How does fsdp algorithm work?

Hi
I’m trying to understand fsdp but can’t find any good resources. I’ve broken it down into steps can someone tell me if I’m right??
So lets say that I have 4 gpu’s and a model that can’t fit into one gpu so it gets split into 2 shards.

  1. load weights from shard 1 into each gpu
  2. split batch of data into 4 parts
  3. do forward pass with part 1 on gpu 1, part 2 on gpu 2 etc.
  4. save intermediate outputs for backprop locally. They are different on each gpu because of different data
  5. offload weights from shard 1
  6. load weights from shard 2 into each gpu
  7. do forward pass with outputs from step 4 and save intermediate outputs.

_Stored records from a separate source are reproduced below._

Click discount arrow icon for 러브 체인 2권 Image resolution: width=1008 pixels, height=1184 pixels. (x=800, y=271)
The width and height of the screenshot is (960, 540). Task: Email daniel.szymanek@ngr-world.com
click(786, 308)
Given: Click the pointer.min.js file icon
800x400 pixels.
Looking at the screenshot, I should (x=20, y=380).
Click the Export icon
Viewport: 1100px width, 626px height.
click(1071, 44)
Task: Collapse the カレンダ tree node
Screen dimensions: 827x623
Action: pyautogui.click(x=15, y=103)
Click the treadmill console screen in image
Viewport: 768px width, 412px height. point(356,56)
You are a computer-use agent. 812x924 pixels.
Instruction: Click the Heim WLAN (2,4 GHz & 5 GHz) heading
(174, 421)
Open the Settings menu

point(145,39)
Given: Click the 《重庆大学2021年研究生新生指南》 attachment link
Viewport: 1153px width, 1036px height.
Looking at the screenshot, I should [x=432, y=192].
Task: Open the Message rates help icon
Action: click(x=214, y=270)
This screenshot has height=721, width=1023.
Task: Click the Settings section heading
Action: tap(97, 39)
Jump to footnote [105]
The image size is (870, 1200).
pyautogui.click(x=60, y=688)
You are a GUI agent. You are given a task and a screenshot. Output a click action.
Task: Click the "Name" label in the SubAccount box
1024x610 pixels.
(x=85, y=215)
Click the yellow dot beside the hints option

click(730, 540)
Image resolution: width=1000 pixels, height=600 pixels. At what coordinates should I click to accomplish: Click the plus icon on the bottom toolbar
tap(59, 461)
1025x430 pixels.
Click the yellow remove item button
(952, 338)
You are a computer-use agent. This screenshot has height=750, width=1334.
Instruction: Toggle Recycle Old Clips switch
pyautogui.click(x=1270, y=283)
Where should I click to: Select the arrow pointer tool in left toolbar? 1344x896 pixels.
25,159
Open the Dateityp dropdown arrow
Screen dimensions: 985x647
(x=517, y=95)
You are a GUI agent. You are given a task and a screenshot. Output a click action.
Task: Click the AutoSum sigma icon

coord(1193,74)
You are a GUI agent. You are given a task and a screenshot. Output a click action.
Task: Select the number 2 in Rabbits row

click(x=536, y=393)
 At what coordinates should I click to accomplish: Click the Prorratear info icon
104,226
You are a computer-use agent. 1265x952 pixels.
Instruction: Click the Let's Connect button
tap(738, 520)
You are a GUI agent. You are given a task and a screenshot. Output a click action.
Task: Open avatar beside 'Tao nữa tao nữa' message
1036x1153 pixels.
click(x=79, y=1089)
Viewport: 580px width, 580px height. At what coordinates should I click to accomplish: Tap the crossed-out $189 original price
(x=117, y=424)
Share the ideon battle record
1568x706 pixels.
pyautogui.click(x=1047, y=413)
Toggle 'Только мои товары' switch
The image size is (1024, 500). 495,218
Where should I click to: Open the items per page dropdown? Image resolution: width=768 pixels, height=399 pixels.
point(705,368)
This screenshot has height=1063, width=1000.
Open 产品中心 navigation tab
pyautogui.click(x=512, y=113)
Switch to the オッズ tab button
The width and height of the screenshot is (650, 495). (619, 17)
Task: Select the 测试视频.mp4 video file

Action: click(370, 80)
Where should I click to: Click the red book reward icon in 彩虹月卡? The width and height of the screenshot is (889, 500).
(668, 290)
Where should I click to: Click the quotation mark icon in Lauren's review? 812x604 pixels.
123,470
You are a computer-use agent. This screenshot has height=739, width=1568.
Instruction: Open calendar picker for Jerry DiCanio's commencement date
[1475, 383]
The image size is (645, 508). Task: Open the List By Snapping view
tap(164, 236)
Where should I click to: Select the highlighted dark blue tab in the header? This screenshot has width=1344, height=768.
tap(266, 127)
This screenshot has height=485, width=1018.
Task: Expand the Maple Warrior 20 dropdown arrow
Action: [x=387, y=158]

Again they are different on each gpu because of different inputs. outputs from step 4 are still saved locally
  8. calculate loss
  9. load optimizer state regarding weights from shard 2
  10. calculate gradients for weights from shard 2. They are different on each gpu
  11. synchronize gradients so they are the same on all gpus
  12. update weights on each gpu locally. after update each gpu has the same weights
  13. offload optimizer state and weights from shard 2
  14. load weights from shard 1 and optimizer state regarding them.
  15. calculate gradients for weights from shard 1. They are different on each gpu
  16. synchronize gradients so they are the same on all gpus
  17. update weights on each gpu locally. after update each gpu has the same weights
  18. offload optimizer state
  19. load another batch of data and split into 4 parts
  20. repeat steps 3-19 until stopping criteria is met

Am I right? Would fsdp work like that in a situation I described?

This tutorial and these 10 videos might give you the details about its implementation.

If you still have specific FSDP questions after the resources linked, I can try to help.